Where does this competitive streak come from? Partially from the rules being used. It's a "dirty" word but a lot of players realize that they have to optimize their characters. This is just as true in oldschool games as it is in new games like Pathfinder or 4e.
Two reasons exist for this; The first is the oldschool meatgrinder. Levels 1-3 in most oldschool games are where most characters tend to die. The tendency of most players then is to make as powerful a character as possible to survive this winnowing. The second reason is peer pressure. Most people playing in successful multiplayer games realize that the challenges they overcome as a group(be it raid group or adventuring party) is a result of each character and each player being at the top of their game, so there's a certain stigma attached to playing in a sub-optimal manner. Even if nobody enforces it, most players in these competitive games feel a certain amount of guilt if they choose to play with a less powerful character.
So, whether you like it or not, we have a large number of highly competitive gamers out there who view the playing of games as a means of testing their own minds and "gamer skills" to the limit. I'm fairly certain nobody can argue against the fact that after a certain point, drinking does hamper the ability to think clearly.
It has been my experience, that those gamers under 33 years of age who choose to drink, tend to be disruptive to the game and tend to take away from everyone's fun when they're drinking openly. For whatever reason, this group of people has a tendency to not drink responsibly while gaming. This makes it fall on the host, raidleader, or DM to figure out a way to control the problem.
The easiest way to do this is to ban drinking. Realistically, this is impossible, but doing so does seem to control the outbursts and cause the drinkers to drink in moderation because they have to keep it secret. This is generally considered the best course of action when the group is not necessarily all friends outside of the game.
The second option, and the one I favor at face-to-face games, is host as bartender. This is harder to do as certain individuals may end up being offended when the host starts cutting people off because they're at the agreed upon limit. As such individuals rarely stay silent about their complaints, this ends up causing the game to be put on hold while the entire group ends up arguing for or against person X having another alcoholic beverage.

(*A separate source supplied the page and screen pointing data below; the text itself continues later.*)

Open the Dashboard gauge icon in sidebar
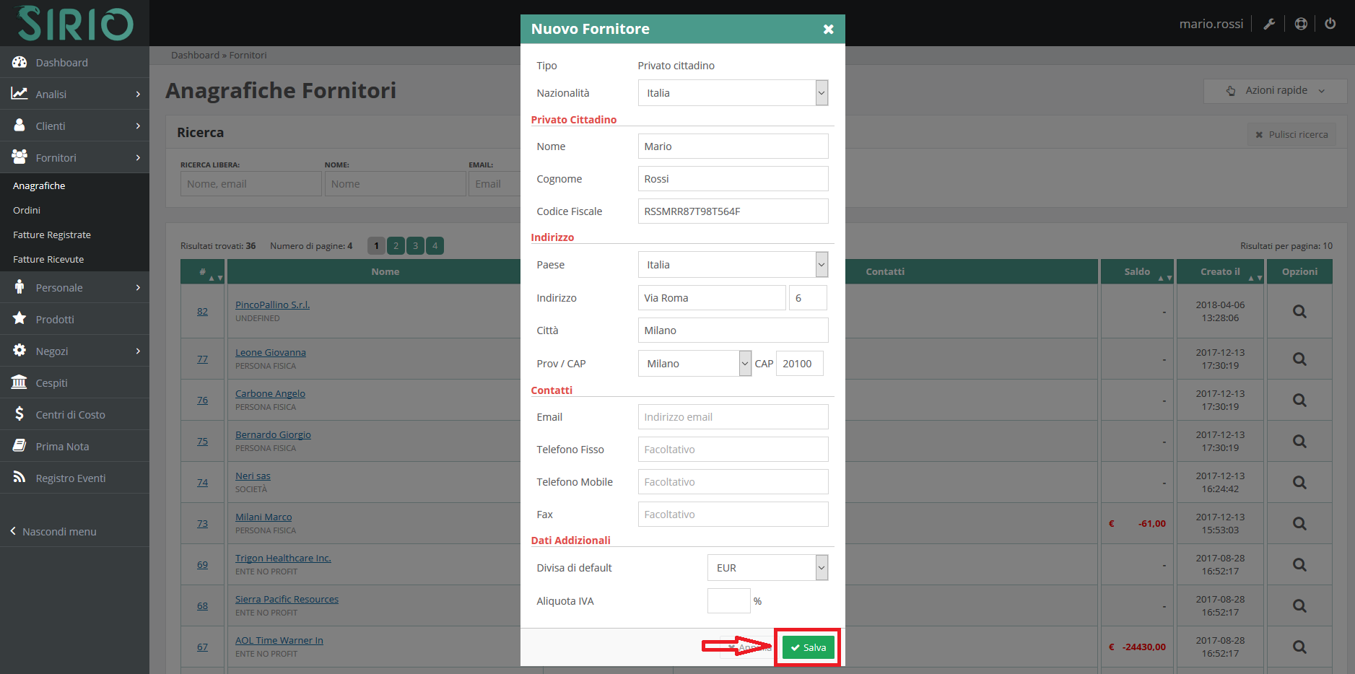 pos(19,63)
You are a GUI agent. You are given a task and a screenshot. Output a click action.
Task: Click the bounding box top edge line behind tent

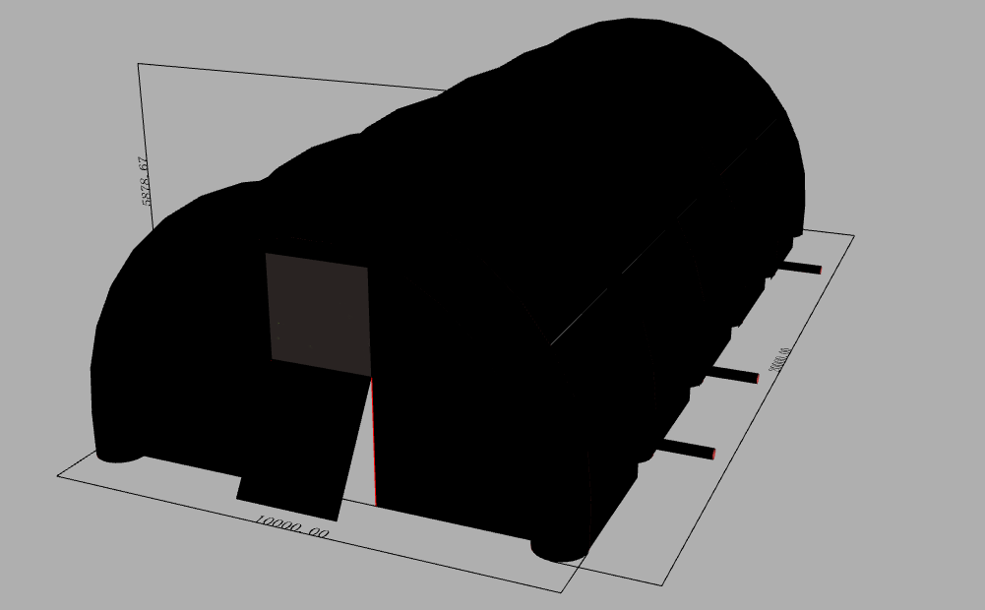pyautogui.click(x=290, y=78)
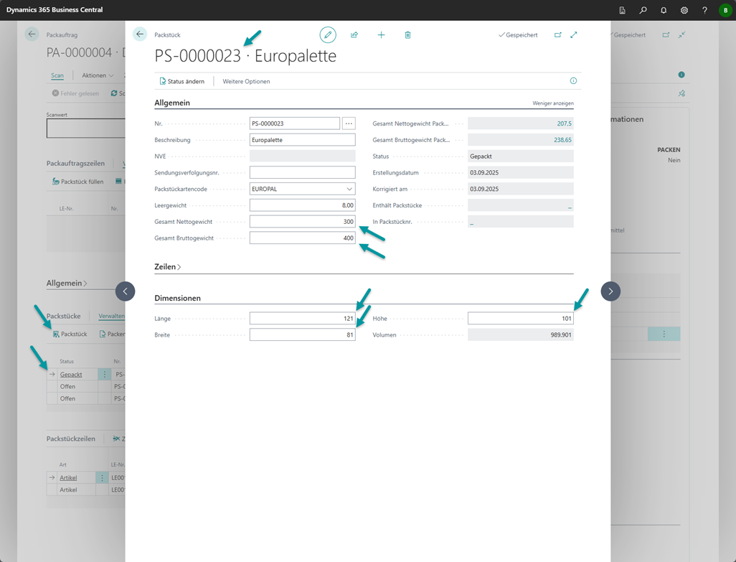Go back using Packstück back arrow
The width and height of the screenshot is (736, 562).
[140, 34]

So to Brunomac, it's not a matter of being prudish, it's because a large enough number of gamers are drinking to the point where it's taking the fun away from the other players, and becoming a problem that has to be dealt with. I envy the fact that you are able to allow drinking at your games, and hope to one day find a group that is able to do so without causing problems, but at this point, I think many of us have to deal with the reality that our current choice in gaming companions and styles do not mix well with the presence of alcohol.